**Your goal**
Copy nothing from the entries below except the lines from the one containing "Given: Select parcel 694 near the house" through the one containing "You are a computer-use agent. Image", and copy those exactly.

Data extracted from a collection
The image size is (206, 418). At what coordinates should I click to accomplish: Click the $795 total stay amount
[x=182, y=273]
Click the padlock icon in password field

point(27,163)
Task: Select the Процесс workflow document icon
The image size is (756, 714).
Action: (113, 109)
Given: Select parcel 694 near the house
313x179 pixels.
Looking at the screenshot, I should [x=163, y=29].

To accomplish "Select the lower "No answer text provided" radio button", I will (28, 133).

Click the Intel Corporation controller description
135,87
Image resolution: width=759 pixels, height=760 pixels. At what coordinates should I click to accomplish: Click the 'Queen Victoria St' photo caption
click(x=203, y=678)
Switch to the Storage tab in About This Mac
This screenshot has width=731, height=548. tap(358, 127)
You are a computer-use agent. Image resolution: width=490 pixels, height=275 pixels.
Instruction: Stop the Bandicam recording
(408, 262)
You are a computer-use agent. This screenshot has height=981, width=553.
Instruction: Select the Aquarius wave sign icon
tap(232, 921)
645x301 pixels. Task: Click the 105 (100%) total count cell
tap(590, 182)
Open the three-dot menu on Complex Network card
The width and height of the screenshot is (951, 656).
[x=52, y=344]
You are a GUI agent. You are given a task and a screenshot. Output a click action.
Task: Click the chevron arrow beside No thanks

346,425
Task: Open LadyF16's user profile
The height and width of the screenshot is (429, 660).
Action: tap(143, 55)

**Answer to this exercise**
Given: Select parcel 694 near the house
313x179 pixels.
Looking at the screenshot, I should [x=163, y=29].

To accomplish "Select the lower "No answer text provided" radio button", I will (28, 133).

Click the Intel Corporation controller description
135,87
Image resolution: width=759 pixels, height=760 pixels. At what coordinates should I click to accomplish: Click the 'Queen Victoria St' photo caption
click(x=203, y=678)
Switch to the Storage tab in About This Mac
This screenshot has width=731, height=548. tap(358, 127)
You are a computer-use agent. Image resolution: width=490 pixels, height=275 pixels.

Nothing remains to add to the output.